◆ Extract provided:

Data Engineer Resume
TexaS
SUMMARY
- Data Engineer with 8 years of experience in Big Data, analytics field in storage, querying, processing, and analysis for developing data pipelines with hands - on cloud infrastructure.
- Expertise in designing scalable big data solutions, data warehouse models on large-scale distributed data, performing wide range of analytics.
- Worked on SDLC life cycle agile scrum from feasibility analysis and conceptual design through implementation, including documentation, user training and operation support. Always eager to contribute to team success through hard work, attention to detail and good organizational skills.
- Experienced in querying Snowflake, Oracle, Redshift, MS SQL server databases for OLTP and OLAP
- Developed Spark and Hive Jobs to summarize and transform data
- Understanding of RDBMS database concepts and performance tuning and query optimization
- Data ingestion from different data sources into HDFS using Sqoop, Flume and perform transformations using Hive, Map Reduce
- Worked on data processing - collecting, aggregating, moving from various sources using Apache Flume and Kafka
- Developed Automation Regressing Scripts for validation of ETL process between multiple databases like AWS Redshift, Oracle, Mongo DB, and SQL Server using Python.
- Responsible for design development of Spark SQL scripts based on functional specifications
- Worked on cluster coordination services through Zookeeper
- Deployed data pipelines with CI/CD process
- Worked on ETL pipelines on S3 paraquet files on data lakes using AWS Glue
- Used python and shell scripting to build pipelines
- Performed advanced procedures like text analytics and processing, using the in-memory computing capabilities of Spark using Scala
- Responsible for resolving issues and troubleshoot performance related to Hadoop clusters and fine-tuning failures in Spark applications
- Hands-on experience on developing SQL scripts
- Involved in file movements between HDFS and AWS S3 and worked with S3 bucket in AWS
- Helped implemented and automate detective controls in cloud environment to alert on critical security issues
- Monitored AWS migrated applications using CloudTrail, CloudWatch and AWS config
- Written python script which automates to launch the EMR cluster and configure the Hadoop applications
- Experienced in Waterfall and Agile development (SCRUM) methodologies
- Experience with building supporting data transformation, data structures, metadata, dependency, and workload management.
- Implemented and maintained security controls that reduce risk and allow risk-based reporting on cloud security posture.

◆ Data to use:
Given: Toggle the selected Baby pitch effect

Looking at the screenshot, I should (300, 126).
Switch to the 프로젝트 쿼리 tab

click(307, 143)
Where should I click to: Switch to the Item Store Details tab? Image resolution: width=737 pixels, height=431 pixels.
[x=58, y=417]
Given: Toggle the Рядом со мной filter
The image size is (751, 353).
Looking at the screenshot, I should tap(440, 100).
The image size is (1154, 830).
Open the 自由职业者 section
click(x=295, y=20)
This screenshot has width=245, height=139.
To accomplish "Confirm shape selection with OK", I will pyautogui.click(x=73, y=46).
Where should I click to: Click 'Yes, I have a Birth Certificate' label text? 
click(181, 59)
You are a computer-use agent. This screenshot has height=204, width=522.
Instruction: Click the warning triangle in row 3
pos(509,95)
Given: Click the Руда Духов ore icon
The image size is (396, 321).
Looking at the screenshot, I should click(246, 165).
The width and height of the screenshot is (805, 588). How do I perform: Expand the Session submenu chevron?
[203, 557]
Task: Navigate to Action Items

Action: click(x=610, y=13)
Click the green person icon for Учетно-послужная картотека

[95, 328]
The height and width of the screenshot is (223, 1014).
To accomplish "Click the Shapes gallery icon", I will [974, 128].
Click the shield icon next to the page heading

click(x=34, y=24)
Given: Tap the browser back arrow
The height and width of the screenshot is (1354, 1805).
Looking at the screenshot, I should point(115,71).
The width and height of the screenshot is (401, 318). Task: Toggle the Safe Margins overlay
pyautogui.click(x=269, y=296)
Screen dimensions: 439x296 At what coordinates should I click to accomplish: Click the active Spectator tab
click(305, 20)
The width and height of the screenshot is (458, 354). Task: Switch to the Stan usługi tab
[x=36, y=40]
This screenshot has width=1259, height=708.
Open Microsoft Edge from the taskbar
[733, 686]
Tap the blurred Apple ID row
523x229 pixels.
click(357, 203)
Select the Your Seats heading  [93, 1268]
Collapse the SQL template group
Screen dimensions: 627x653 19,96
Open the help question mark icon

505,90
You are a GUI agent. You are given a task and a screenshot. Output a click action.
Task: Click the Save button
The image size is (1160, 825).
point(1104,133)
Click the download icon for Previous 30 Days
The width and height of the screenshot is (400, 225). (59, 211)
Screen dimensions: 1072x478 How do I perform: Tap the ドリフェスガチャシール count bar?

◆ Required task 1:
Answer these questions about the data engineer resume:
(a) How many years of experience does the summary claim?
(b) Which AWS service was used for the ETL pipelines on S3 files in data lakes?
(c) Which tools were used to monitor AWS migrated applications?
◆ Required task 2:
From the rows above, quote everything from the line containing "Given: Toggle the Рядом со мной filter" down to the line containing "Looking at the screenshot, I should point(115,71).", including both of those lines.

◆ Output 1:
(a) 8 years.
(b) AWS Glue.
(c) CloudTrail, CloudWatch and AWS config.

◆ Output 2:
Given: Toggle the Рядом со мной filter
The image size is (751, 353).
Looking at the screenshot, I should tap(440, 100).
The image size is (1154, 830).
Open the 自由职业者 section
click(x=295, y=20)
This screenshot has width=245, height=139.
To accomplish "Confirm shape selection with OK", I will pyautogui.click(x=73, y=46).
Where should I click to: Click 'Yes, I have a Birth Certificate' label text? 
click(181, 59)
You are a computer-use agent. This screenshot has height=204, width=522.
Instruction: Click the warning triangle in row 3
pos(509,95)
Given: Click the Руда Духов ore icon
The image size is (396, 321).
Looking at the screenshot, I should click(246, 165).
The width and height of the screenshot is (805, 588). How do I perform: Expand the Session submenu chevron?
[203, 557]
Task: Navigate to Action Items

Action: click(x=610, y=13)
Click the green person icon for Учетно-послужная картотека

[95, 328]
The height and width of the screenshot is (223, 1014).
To accomplish "Click the Shapes gallery icon", I will [974, 128].
Click the shield icon next to the page heading

click(x=34, y=24)
Given: Tap the browser back arrow
The height and width of the screenshot is (1354, 1805).
Looking at the screenshot, I should point(115,71).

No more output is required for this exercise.